Friday, January 12, 2018

Vintage poster, Sarnath

I was looking for vintage posters on travel to India, when I came across this one:

It's from the 1930's, for travel to Varanasi (to the holy Buddhist site of Sarnath). Commissioned by the Railways, it is part of a series designed by the artist Dorothy Newsome. She signs her name as D. Newsome, so of course, true to stereotype, I assumed it was a male artist. You think you're a feminist, and then this sort of thing comes along and trips you. I live and learn. Printed at the Calcutta Chromotype Ltd at Bowbazaar in Calcutta.

The word the poster uses for Sarnath is "Isipatana", the ancient name for the Deer Park where the Buddha preached his first sermon and set in motion the Wheel of Dharma (Dhamma Chakka).

Isipatana is an open space near Varanasi; it is the site of the famous Migadāya or Deer Park. After his Enlightenment, the Buddha joined his friends, the Pañcavaggiya monks, who were in Isipatana. To them he preached his first sermon, the Dhammacakkappavattana Sutta, on a full-moon day.

The name "Isipatana" is derived from the belief that sages and divine beings, as they fly to/from the Himalayas, alight here. In the Pali canon, the phrase "isayo ettha nipatanti uppatanti cāti-Isipatanam", means, "the place where the divine beings fly down to and alight/stay, that is known as Isipatana".

Isipatana is not just where the first sermon was preached. It is also the place where the Buddha spent many rainy seasons. Thus, many sermons originated here.

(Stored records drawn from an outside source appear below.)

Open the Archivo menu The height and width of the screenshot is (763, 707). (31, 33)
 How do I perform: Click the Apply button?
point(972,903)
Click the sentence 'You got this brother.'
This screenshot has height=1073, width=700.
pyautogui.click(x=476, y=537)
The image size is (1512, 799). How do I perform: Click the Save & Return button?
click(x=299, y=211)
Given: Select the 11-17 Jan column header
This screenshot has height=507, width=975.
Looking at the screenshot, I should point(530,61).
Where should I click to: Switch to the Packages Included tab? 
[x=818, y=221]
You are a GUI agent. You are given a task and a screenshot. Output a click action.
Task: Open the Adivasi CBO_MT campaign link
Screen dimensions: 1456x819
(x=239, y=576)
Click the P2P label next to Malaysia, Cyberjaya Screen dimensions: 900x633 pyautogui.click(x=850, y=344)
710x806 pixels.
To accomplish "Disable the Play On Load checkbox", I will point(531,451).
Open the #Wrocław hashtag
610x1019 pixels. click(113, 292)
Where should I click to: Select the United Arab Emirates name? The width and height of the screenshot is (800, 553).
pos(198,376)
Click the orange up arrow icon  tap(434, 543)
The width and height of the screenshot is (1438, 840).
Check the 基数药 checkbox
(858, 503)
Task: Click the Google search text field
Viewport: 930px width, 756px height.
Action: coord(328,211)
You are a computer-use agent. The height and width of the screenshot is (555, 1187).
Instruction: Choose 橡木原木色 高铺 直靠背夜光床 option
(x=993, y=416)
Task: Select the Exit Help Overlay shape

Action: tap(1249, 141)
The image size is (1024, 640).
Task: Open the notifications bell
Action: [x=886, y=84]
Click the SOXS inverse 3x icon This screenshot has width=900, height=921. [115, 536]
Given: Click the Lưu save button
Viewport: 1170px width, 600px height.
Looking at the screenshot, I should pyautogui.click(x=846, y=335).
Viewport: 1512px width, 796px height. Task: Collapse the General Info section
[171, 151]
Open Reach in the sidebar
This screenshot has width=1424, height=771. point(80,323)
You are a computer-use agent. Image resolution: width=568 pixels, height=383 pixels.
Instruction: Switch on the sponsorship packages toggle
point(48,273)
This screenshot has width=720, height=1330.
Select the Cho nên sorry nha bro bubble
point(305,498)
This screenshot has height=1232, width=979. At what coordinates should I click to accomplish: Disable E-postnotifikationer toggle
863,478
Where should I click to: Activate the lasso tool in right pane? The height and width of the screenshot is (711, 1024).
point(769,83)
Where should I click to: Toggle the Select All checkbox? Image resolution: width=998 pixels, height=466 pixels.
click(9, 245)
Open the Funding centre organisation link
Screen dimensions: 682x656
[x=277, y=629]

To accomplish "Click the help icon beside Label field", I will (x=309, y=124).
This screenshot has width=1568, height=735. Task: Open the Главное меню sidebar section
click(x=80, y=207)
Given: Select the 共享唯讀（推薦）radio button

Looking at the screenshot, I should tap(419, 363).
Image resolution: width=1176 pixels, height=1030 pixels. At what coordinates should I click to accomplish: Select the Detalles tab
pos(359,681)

Isipatana was a very large and thriving Buddhist centre. We know from written records that there was a large community of monks at Isipatana in the second century B.C, when at the foundation ceremony of the Stupa in Anurādhapura, Sri Lanka, twelve thousand monks went from Isipatana,  led by the Elder Dhammasena. The Chinese traveller Huen Tsang, in the 7th century AD, recorded that 1500 monks were studying the Hinayana form of Buddhism in Isipatana.